Simms: Fall of Manila gives America big problem
Filipinos must get food, clothing
By William Philip Simms, Scripps-Howard foreign editor
WASHINGTON – Manila’s fall marks the beginning of probable the most difficult – because it is the most delicate – phase of our 46 years of association with the Philippine Islands.
Before leaving Washington to join Gen. Douglas MacArthur for the grand entree into his capital, President Sergio Osmena told me something of the conditions in the archipelago.
The plight of the Filipinos is pitiful. The invaders treated them harshly. The farmers were systematically robbed of almost everything they raised, leaving next to nothing which could be sold to the city dwellers.
This meant gnawing hunger if not actual starvation in the towns, also the diseases which malnutrition leads to.
Japs live off country
Unlike Americans, the Japs live off the country. They even steal clothing, selling at black market prices such civilian articles as the soldiers could not use themselves. They often destroy quite wantonly what they can’t take away.
As a result, the Filipinos generally are undernourished, plagued with all kinds of sickness, and pretty much in rags.
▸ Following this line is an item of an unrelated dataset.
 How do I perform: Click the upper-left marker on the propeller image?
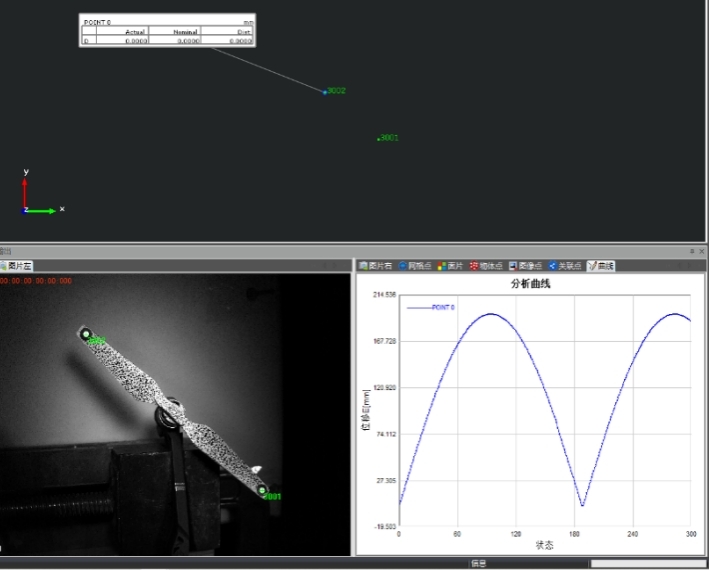(86, 334)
They are in great need of almost everything – food, clothing, drugs.
U.S. faces problem
The United States now faces a tremendous psychological problem in the Philippines. The people have been treated so cruelly by the Japs for so long that the masses are looking to the Americans for immediate assistance every description. Adequate aid, of course, may be difficult, if not impossible, to provide – at least in the immediate future. Yet unless it is forthcoming the effect is bound to be bad.
European experience shows what to expect. As, one by one, Europe’s occupied countries were liberated, the inhabitants seemed to expect things to change for the better and at once. Overnight they hoped the things of which they had been deprived for so long would reappear. When they didn’t, there was disillusionment. The sick and the starving are seldom reasonable, especially when encountered en masse.
Cites Europe
Europe has shown that mere liberation is not enough. The hungry want food. The ragged want clothes. The ailing want medicine. The homeless want houses and the jobless and penniless want work and security. There is feverish impatience and when relief isn’t forthcoming there is national unrest.
The gist of all this is that while there is undoubtedly a limit to what we can do in the Philippines, it is imperative that we do everything we possibly can. The Filipinos are especially our wards. We are in honor bound to do our best by them – not only for their sake but for our own. For, half the population of the globe, all the yellow and brown races scattered throughout Asia, have their eyes on us. Our prestige is still at stake.